*** Opening of RECORDS FOR THE TASK ***

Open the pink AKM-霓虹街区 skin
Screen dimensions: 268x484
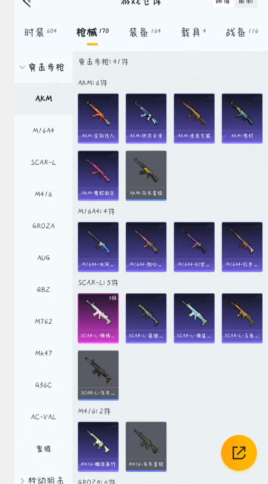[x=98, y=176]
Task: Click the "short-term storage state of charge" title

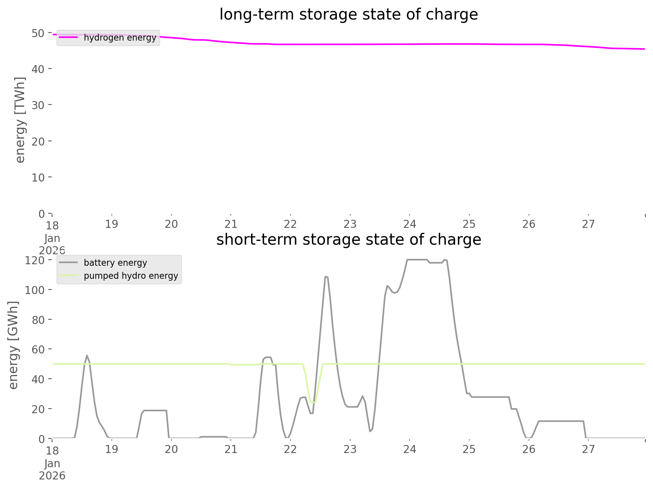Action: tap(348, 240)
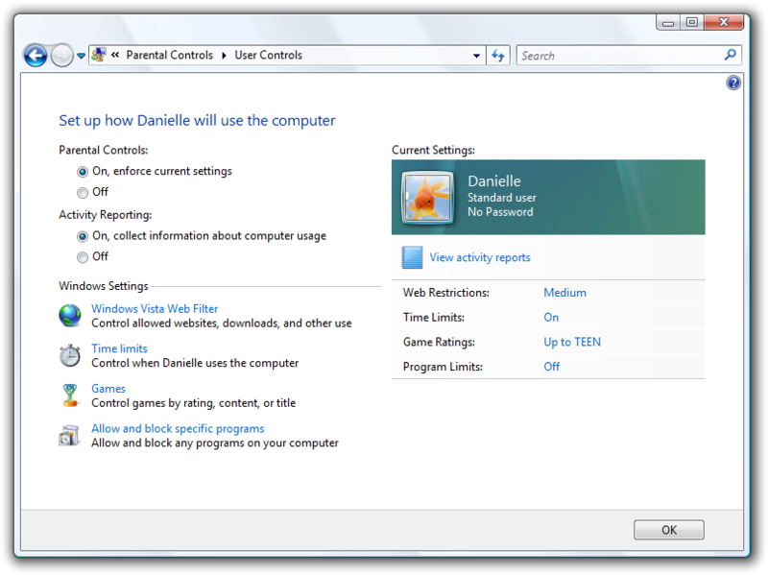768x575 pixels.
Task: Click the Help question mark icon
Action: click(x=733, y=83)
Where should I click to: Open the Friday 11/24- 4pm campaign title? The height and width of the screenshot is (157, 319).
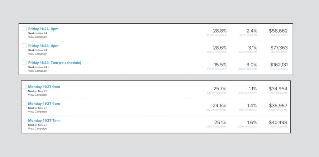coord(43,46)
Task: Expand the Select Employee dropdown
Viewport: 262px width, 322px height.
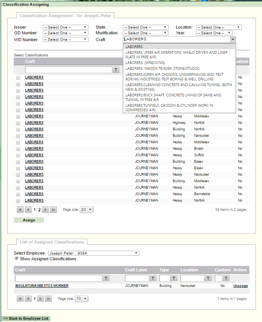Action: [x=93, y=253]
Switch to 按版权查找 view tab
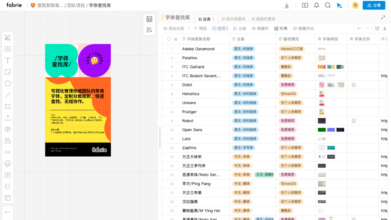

*** Close of RECORDS FOR THE TASK ***

**WORK ITEM:**
With the pictures left out, give again exactly the lines from the one that contains "Screen dimensions: 268x484" through the final line of the data above.

**RESULT FOR THIS EXERCISE:**
Screen dimensions: 268x484
[x=98, y=176]
Task: Click the "short-term storage state of charge" title

Action: tap(348, 240)
768x575 pixels.
Task: Click the Help question mark icon
Action: click(x=733, y=83)
Where should I click to: Open the Friday 11/24- 4pm campaign title? The height and width of the screenshot is (157, 319).
coord(43,46)
Task: Expand the Select Employee dropdown
Viewport: 262px width, 322px height.
Action: [x=93, y=253]
Switch to 按版权查找 view tab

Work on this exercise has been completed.